• _Work instructions_
In the data below, find the line containing "This screenshot has height=580, width=1024."; transcribe it and each line after it exactly, through the last, skipping pictures.

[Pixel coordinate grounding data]
★ ★ ★ ★

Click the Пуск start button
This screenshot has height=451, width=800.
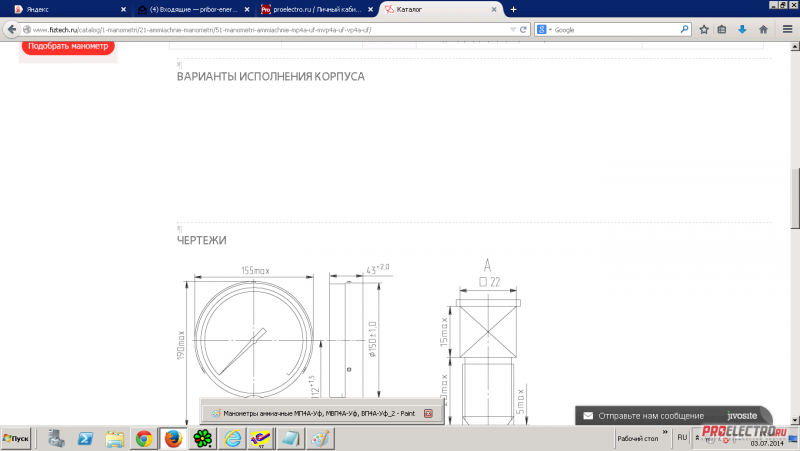coord(18,438)
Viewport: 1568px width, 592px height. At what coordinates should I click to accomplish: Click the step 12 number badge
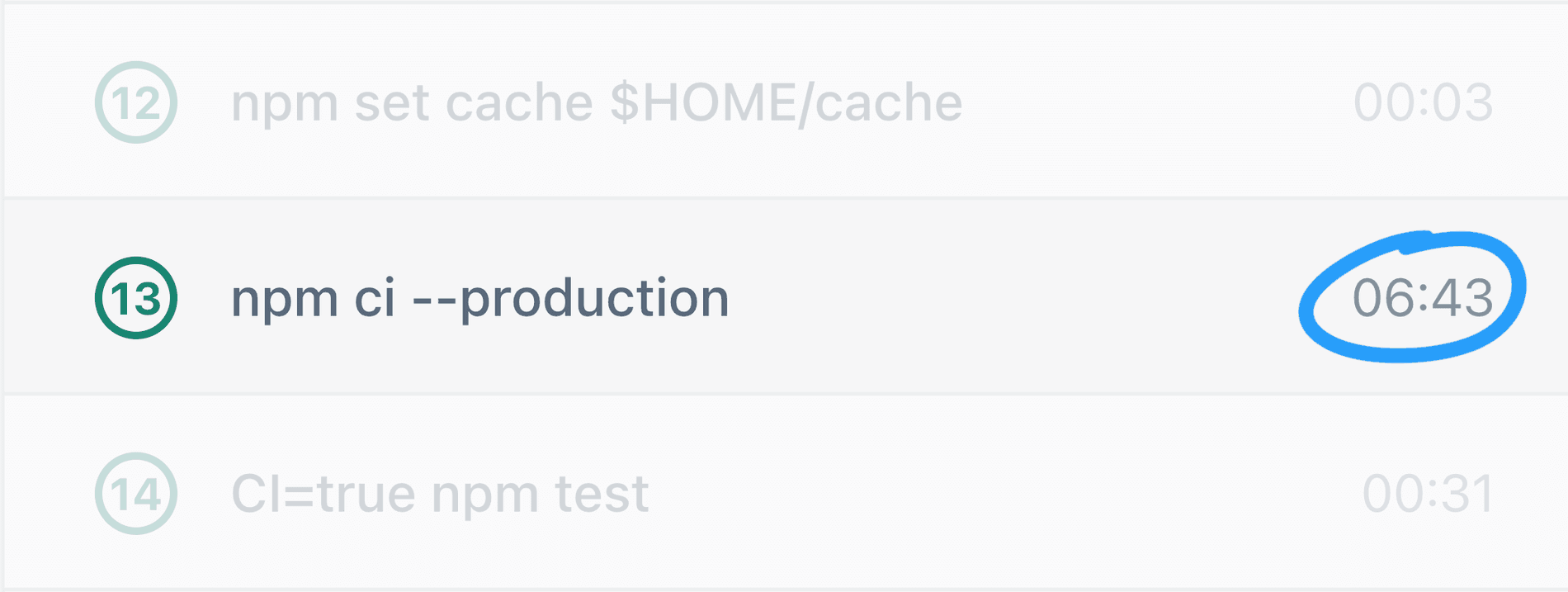click(136, 102)
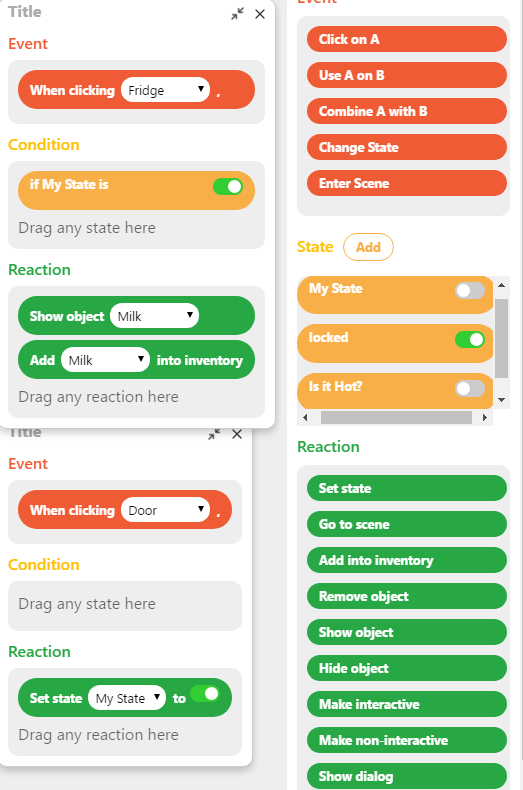Enable the 'Is it Hot?' state toggle
The image size is (523, 790).
tap(470, 388)
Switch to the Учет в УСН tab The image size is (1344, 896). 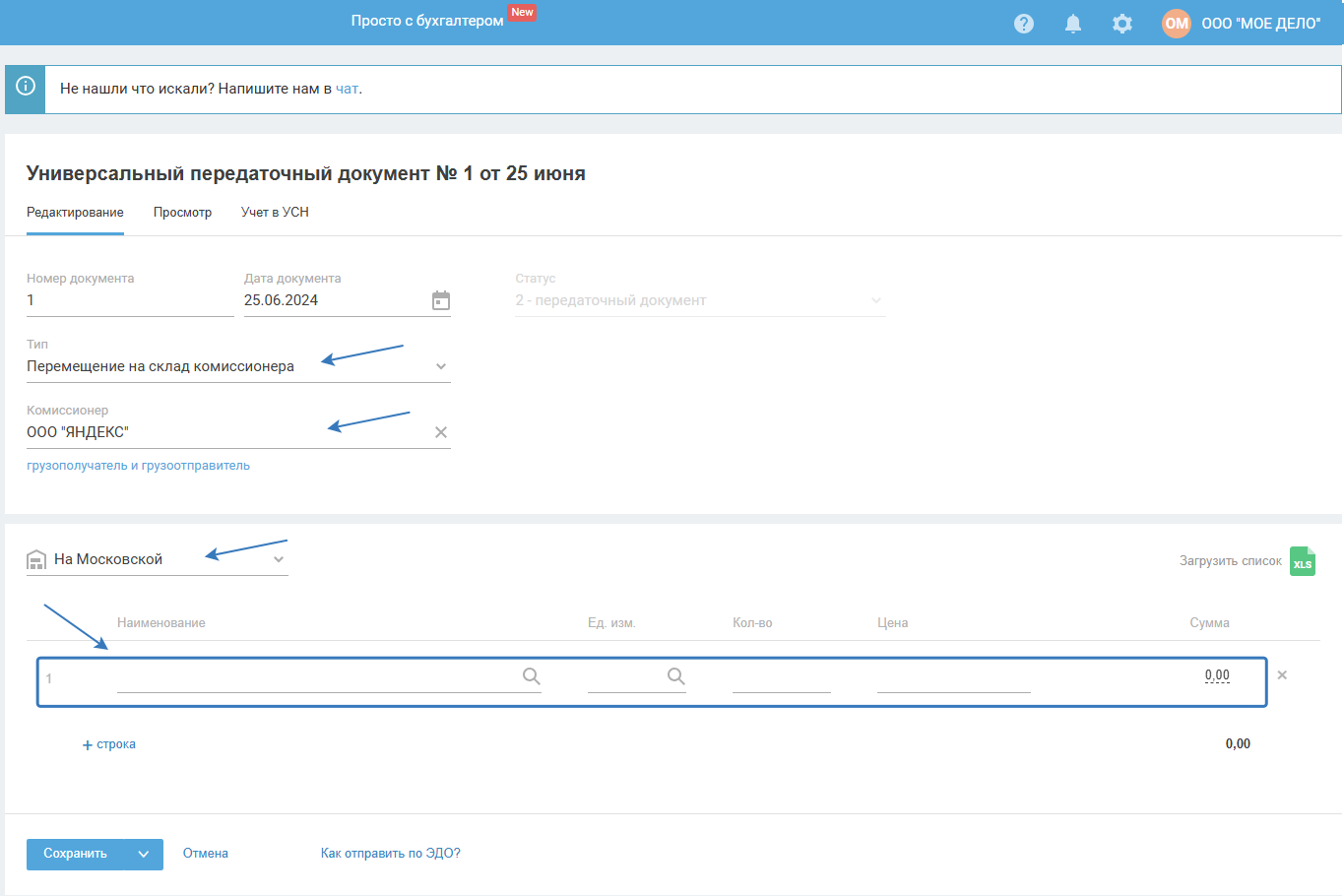coord(275,213)
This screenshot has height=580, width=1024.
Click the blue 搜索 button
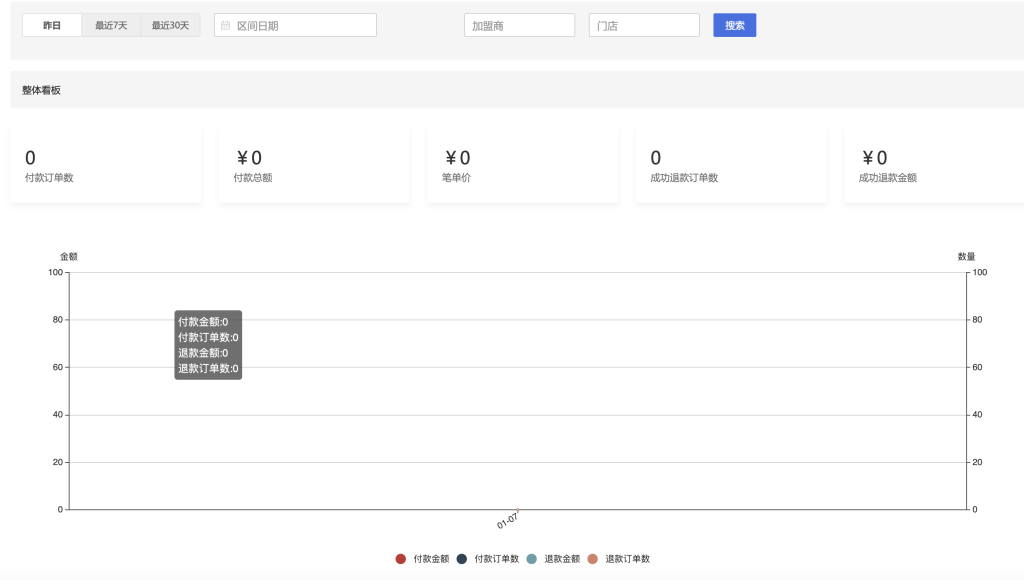coord(734,26)
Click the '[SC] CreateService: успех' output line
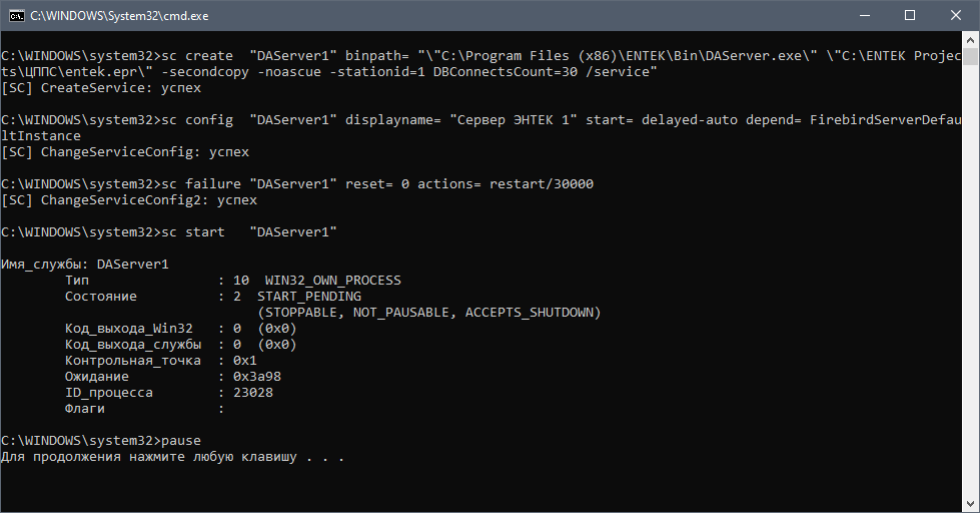This screenshot has width=980, height=513. (101, 89)
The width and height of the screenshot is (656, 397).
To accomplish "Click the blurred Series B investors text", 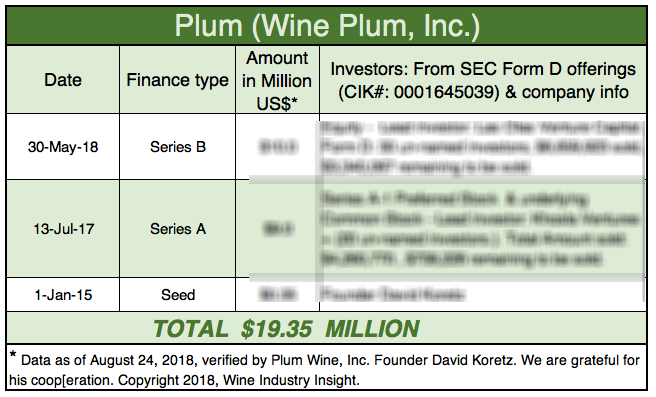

★ ★ ★ ★

• _Output for this task_
This screenshot has height=580, width=1024.
Click the blue 搜索 button
coord(734,26)
Click the '[SC] CreateService: успех' output line
This screenshot has width=980, height=513. (101, 89)
The width and height of the screenshot is (656, 397).
To accomplish "Click the blurred Series B investors text", 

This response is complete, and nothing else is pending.